▶ Exercise directions
Output the lines of the records from the one containing "Viewport: 708px width, 483px" through the last, both ends included. Leave pictures out.

**** Records shown

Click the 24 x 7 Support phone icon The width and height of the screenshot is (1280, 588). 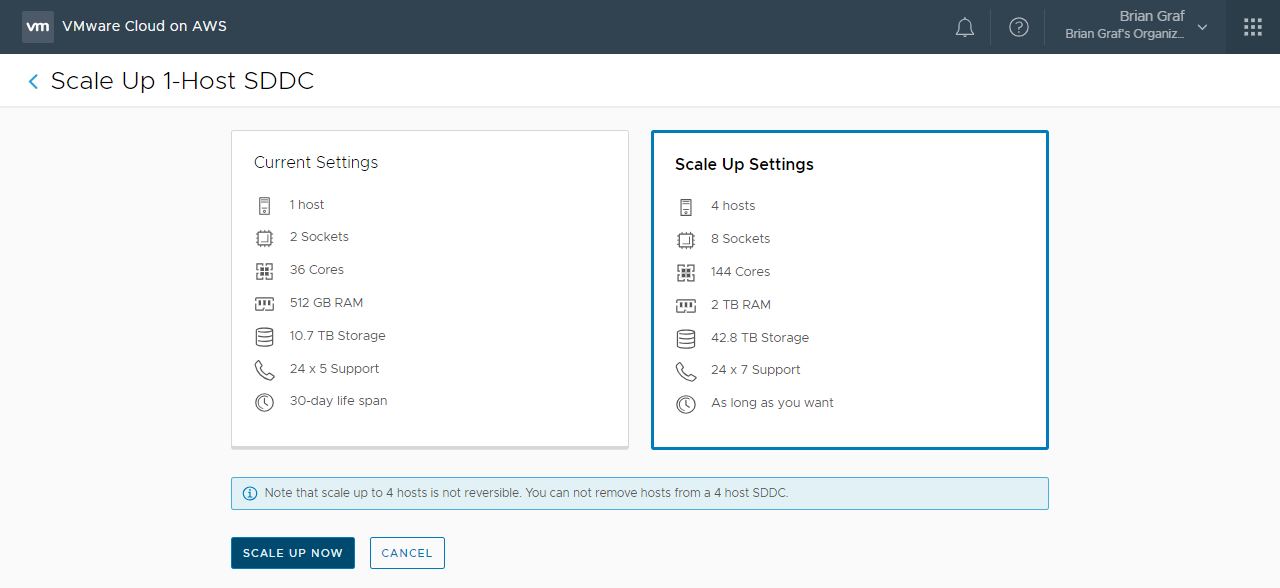(x=685, y=371)
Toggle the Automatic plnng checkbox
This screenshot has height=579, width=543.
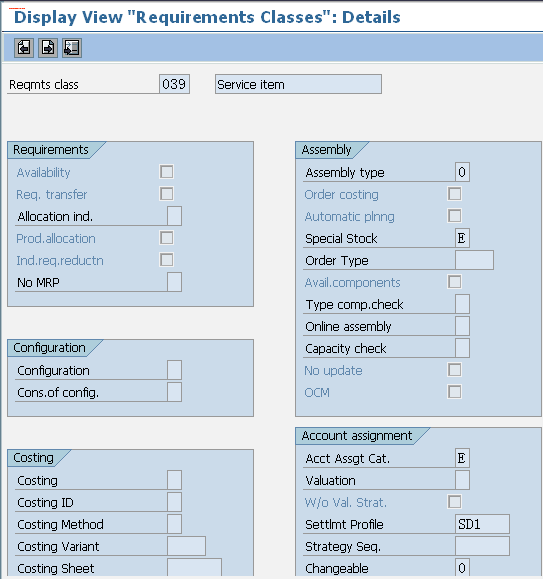(454, 216)
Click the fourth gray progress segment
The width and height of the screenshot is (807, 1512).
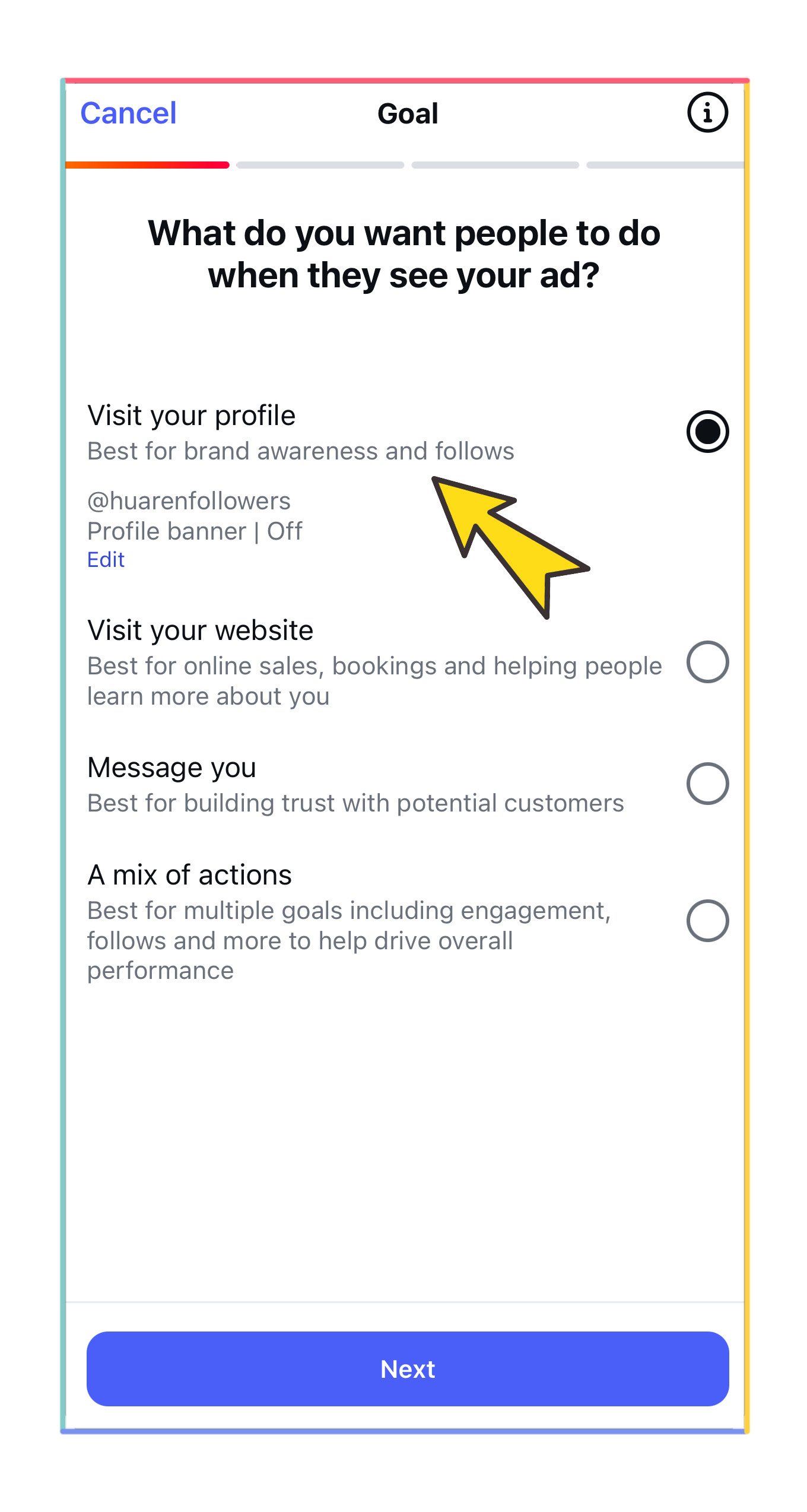pos(665,165)

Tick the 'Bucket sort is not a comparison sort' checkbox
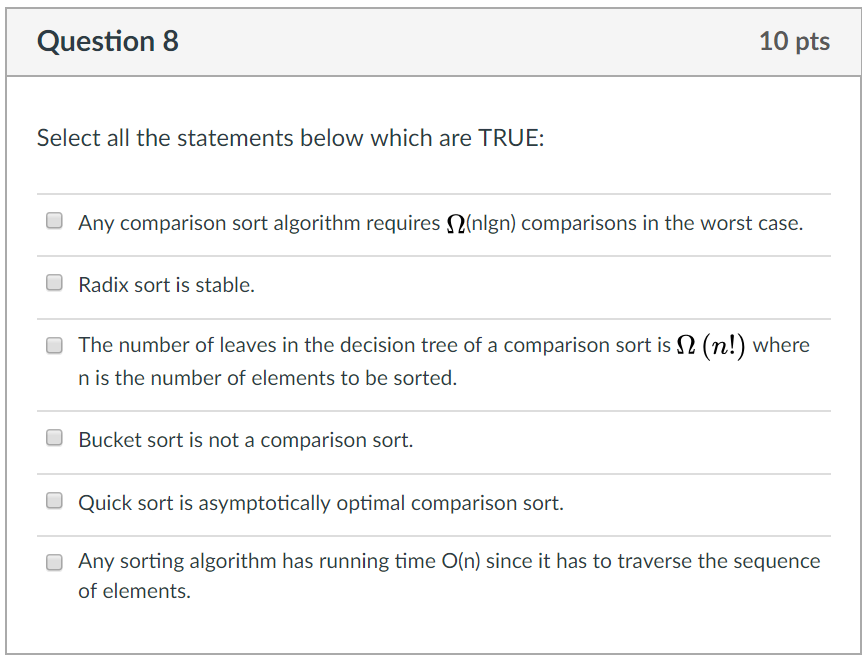56,439
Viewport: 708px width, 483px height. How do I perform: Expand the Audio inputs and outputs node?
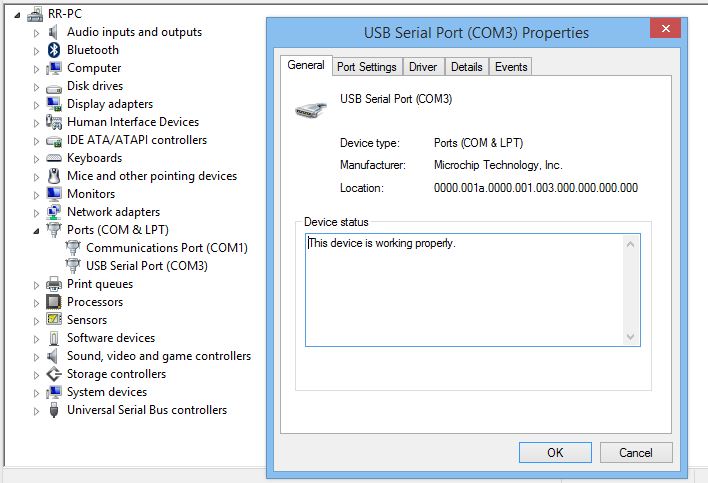38,32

********

▶ Written answer
Viewport: 708px width, 483px height. How do I perform: Expand the Audio inputs and outputs node?
38,32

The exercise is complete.